Quoted text:
-.-.-

Two years ago, in the regular autumnal rush for magazine articles, ("Anything, as long as it is printable.") I decided to write a short essay on the subject of "School Magazines."
I described the "School Magazine" as "a means by which way-out sixth-formers unleash their poetical efforts of the past year on their colleagues lower down the school, (and, as you may have noticed, there is a far lower percentage of verse in this issue than in earlier ones.) However, I added that "to us at the Salvatorian College, the School Magazine has a more personal meaning ........ " - but, that would be telling ...Suffice it to say that I thought it was more than my life was worth, to submit the article, in its original form, for publication.. But for my highly active sense of self-preservation, you might also have read the words: "this will be a magazine by the boys, of the boys, and for the boys, (and those parents to whom it is delivered in a readable condition)".

And so, I suppressed my article, and maintained an unmanifested cynicism concerning school magazines, until suddenly, last September, my tongue was painfully wrenched from where it had been firmly embedded in my cheek, by the suggestion that we, the Lower sixth, should produce this year's "Salvatorian".

For a month we were overjoyed - this was our chance to say what we thought, and have it printed. Enthusiastically critical articles flowed through thick and fact, until we realised (with a little prompting from above) that we were going too far. Years of pent-up cynicism filled the wastepaper basket, as we started toeing the party line (occasionally treading on it ..) Another early hope - that of writing reports as the events happened - fell by the board, and we found that the "regular autumnal rush for magazines" had merely been brought forward to the end of the Summer Term.

However, in spite of these instances of the disillusionment which followed our initial, idealistic fervour, we have produced a magazine of a new type. In content and quality it may well fall short of its predecessors, but in principle it is far superior - this magazine is "by the boys, of the boys, and for the boys" and it should be the prototype of a long line of new "Salvatorians" produced by the Lower Sixth, developing, expanding, and improving.

-.-.-

Entries supplied:
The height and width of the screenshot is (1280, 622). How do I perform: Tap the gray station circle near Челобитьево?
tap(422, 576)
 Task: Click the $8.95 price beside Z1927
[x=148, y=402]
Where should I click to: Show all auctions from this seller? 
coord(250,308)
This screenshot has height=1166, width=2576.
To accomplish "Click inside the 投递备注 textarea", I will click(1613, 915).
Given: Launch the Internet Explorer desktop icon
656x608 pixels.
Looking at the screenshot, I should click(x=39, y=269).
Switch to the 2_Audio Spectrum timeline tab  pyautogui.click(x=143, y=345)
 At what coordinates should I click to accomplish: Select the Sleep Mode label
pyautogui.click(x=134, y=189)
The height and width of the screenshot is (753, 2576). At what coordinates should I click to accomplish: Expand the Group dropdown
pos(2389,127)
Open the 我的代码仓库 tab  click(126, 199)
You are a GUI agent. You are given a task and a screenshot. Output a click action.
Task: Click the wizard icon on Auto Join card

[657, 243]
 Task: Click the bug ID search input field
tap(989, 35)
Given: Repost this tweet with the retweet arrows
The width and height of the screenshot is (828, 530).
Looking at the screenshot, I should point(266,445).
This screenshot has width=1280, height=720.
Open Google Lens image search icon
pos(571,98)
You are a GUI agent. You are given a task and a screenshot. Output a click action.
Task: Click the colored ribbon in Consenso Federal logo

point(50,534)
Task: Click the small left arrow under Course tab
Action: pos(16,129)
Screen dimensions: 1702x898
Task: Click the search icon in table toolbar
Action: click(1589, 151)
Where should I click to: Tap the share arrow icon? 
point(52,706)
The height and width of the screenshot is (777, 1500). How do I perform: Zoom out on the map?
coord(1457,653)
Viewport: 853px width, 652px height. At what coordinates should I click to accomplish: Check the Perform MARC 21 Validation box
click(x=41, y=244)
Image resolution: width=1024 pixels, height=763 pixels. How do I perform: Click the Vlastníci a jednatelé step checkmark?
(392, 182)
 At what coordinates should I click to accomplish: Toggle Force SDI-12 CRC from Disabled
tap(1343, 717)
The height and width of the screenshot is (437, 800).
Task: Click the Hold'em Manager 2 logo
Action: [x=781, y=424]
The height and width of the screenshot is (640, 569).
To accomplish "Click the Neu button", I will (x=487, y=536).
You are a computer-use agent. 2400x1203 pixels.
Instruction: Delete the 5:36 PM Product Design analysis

-.-.-

Challenge:
Please decide whether each statement below agrees with the editorial on the school magazine, answering yes or no and quoting the deciding words of the editorial. 1. The writer submitted the earlier article on school magazines for publication in its original form. 2. The Lower Sixth was asked to produce this year's "Salvatorian." 3. The hope of writing reports as the events happened was realized.

Written response:
1. No: "I suppressed my article"
2. Yes: "by the suggestion that we, the Lower sixth, should produce this year's "Salvatorian""
3. No: "Another early hope - that of writing reports as the events happened - fell by the board"